··· MATERIAL FOR THIS TASK ···

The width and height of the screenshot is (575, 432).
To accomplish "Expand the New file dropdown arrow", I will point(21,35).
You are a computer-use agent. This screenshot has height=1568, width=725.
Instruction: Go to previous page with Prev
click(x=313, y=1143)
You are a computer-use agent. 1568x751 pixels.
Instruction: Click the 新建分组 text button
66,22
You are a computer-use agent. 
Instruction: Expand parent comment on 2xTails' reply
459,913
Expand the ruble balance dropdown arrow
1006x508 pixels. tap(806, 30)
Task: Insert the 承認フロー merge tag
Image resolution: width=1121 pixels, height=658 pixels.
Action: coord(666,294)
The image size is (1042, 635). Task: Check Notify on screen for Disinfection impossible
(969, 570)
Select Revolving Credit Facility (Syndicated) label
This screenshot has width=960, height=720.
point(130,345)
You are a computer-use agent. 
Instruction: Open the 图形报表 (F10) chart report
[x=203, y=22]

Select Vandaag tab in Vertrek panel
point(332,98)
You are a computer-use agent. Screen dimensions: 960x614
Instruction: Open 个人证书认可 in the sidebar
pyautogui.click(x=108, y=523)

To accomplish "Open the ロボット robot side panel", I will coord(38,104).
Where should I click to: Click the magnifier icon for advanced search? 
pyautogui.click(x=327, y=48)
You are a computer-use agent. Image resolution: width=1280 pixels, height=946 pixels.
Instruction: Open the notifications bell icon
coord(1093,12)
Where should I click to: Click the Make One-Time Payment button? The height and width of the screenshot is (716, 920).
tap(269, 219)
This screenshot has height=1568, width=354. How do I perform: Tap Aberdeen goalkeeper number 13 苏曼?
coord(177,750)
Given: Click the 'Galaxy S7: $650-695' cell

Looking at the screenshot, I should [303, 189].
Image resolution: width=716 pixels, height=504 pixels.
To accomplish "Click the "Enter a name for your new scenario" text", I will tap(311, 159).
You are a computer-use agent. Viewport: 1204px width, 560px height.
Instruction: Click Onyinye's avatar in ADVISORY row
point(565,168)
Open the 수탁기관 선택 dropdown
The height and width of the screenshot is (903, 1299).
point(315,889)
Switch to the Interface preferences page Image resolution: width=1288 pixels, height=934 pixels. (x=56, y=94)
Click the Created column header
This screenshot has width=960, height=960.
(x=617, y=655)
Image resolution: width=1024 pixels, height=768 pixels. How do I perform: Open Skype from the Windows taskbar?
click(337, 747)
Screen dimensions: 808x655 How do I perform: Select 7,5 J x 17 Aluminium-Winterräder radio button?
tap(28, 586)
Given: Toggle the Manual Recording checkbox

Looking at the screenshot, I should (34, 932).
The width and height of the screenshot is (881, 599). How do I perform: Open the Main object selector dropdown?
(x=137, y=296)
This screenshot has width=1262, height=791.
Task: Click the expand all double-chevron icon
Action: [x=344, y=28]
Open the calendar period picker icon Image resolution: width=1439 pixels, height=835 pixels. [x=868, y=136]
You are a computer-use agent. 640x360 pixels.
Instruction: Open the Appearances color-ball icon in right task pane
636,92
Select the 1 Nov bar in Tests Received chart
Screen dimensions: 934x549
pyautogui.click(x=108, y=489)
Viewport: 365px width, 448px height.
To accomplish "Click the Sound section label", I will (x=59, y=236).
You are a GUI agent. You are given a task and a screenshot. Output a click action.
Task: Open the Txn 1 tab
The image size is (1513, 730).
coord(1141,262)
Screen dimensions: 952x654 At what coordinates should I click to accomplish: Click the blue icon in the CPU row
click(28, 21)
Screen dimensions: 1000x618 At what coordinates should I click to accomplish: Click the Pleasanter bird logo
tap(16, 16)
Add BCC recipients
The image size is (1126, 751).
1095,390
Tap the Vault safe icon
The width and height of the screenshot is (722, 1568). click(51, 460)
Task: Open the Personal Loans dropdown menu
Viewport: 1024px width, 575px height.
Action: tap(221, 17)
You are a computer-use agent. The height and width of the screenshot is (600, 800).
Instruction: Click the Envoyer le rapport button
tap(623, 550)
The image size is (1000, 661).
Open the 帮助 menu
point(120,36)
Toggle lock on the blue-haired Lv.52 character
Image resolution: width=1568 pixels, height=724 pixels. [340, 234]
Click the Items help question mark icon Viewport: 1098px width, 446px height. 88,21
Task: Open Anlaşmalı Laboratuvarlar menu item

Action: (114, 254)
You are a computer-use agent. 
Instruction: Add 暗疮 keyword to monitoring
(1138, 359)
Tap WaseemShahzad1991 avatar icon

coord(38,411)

···

- [ASSIGNMENT]:
Set the lines down exactly as they stand, beginning at the one that contains "Open the 帮助 menu" and stopping after the last line of the entries above.

- [ANSWER TO THIS EXERCISE]:
Open the 帮助 menu
point(120,36)
Toggle lock on the blue-haired Lv.52 character
Image resolution: width=1568 pixels, height=724 pixels. [340, 234]
Click the Items help question mark icon Viewport: 1098px width, 446px height. 88,21
Task: Open Anlaşmalı Laboratuvarlar menu item

Action: (114, 254)
You are a computer-use agent. 
Instruction: Add 暗疮 keyword to monitoring
(1138, 359)
Tap WaseemShahzad1991 avatar icon

coord(38,411)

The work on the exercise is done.